Top of Records to process

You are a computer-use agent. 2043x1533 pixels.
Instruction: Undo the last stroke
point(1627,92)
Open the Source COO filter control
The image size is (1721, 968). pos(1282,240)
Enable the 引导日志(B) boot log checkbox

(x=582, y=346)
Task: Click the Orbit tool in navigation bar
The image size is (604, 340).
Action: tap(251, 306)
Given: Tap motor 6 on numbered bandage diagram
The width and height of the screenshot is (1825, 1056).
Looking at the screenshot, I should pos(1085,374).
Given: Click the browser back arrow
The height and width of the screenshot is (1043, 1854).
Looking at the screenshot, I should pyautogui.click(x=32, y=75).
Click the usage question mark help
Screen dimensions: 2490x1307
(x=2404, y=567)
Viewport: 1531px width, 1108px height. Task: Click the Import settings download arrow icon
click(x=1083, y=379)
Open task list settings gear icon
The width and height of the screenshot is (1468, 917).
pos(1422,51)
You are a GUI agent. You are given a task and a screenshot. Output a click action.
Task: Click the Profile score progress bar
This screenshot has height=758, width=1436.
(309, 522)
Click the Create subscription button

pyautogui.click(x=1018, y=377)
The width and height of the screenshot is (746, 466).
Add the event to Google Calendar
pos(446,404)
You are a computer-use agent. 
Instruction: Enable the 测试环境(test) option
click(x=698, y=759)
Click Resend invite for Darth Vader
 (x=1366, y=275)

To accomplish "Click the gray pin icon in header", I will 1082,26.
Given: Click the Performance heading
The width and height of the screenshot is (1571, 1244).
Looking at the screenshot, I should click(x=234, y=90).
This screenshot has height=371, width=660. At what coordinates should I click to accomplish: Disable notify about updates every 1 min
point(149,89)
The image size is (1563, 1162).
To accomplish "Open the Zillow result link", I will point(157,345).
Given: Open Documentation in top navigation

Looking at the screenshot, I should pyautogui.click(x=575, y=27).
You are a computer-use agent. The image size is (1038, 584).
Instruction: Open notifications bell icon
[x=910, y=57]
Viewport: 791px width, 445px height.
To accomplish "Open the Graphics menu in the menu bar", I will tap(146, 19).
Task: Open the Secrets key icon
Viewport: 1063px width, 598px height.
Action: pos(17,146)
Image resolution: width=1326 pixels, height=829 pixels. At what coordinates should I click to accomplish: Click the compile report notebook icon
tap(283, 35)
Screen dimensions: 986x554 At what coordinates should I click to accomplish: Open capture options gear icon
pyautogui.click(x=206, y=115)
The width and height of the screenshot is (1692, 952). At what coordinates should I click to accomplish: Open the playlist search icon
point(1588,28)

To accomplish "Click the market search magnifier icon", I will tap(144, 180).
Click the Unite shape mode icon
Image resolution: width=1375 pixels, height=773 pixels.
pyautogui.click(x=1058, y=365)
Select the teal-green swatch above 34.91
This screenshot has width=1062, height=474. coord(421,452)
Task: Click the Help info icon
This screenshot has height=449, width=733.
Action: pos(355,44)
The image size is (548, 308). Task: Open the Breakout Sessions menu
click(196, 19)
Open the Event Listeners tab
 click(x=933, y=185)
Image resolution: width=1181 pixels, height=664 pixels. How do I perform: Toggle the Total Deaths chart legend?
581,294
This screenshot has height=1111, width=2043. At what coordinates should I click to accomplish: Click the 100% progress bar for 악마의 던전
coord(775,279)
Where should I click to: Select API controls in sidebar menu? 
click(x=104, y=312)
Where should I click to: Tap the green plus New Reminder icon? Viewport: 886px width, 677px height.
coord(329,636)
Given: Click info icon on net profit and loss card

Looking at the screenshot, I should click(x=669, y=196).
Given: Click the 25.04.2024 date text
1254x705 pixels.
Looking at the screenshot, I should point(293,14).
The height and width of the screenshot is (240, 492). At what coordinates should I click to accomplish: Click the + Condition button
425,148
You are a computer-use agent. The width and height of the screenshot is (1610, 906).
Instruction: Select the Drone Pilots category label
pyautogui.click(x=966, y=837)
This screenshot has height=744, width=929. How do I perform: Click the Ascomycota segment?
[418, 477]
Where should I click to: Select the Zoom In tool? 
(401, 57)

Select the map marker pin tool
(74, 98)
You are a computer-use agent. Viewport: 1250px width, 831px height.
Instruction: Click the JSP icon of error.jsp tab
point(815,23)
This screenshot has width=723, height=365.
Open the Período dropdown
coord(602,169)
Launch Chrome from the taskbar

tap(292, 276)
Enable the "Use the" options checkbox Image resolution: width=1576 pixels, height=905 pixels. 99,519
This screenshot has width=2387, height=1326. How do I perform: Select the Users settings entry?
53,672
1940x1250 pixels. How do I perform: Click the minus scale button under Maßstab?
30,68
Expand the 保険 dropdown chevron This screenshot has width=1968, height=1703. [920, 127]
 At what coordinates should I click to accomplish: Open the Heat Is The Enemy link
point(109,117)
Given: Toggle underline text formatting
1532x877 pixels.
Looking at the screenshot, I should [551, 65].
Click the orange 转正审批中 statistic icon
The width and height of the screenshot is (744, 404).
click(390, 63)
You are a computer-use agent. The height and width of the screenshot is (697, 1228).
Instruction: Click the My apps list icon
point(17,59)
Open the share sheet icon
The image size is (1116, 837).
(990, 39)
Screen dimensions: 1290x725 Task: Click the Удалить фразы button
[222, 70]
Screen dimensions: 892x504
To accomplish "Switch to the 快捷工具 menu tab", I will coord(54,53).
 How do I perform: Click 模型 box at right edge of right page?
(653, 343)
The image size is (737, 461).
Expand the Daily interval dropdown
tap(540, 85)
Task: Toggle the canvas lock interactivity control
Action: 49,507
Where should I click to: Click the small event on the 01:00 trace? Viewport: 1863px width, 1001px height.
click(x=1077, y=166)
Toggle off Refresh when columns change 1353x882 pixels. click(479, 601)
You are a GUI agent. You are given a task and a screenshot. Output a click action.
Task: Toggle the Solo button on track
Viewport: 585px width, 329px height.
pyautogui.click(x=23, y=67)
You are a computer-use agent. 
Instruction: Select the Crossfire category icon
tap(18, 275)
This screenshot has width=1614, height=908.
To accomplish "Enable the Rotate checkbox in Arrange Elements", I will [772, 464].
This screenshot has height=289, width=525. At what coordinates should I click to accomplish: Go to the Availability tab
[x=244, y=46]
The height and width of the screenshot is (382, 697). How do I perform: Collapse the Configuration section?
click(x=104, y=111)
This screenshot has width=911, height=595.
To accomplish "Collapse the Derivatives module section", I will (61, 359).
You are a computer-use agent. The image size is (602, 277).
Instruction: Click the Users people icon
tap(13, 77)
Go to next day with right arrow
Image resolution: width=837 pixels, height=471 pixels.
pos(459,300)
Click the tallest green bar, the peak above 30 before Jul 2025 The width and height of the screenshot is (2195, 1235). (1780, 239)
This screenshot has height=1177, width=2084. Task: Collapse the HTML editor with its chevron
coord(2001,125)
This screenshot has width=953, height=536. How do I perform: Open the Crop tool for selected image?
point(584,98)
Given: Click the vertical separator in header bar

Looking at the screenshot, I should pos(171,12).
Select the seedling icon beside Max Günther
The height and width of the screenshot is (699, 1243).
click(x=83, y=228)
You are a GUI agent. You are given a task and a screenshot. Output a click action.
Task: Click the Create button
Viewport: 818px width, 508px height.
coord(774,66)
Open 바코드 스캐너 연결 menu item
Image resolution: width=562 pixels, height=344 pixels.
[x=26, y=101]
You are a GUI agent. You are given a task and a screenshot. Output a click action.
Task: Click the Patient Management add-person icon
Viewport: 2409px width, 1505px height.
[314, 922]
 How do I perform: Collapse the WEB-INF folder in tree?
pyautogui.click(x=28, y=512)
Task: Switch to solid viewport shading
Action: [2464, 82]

Bottom of Records to process

*Assignment*.
Every line of the listing that holds "text" should be found and copied.

*Response*.
Given: Click the 25.04.2024 date text
Given: Toggle underline text formatting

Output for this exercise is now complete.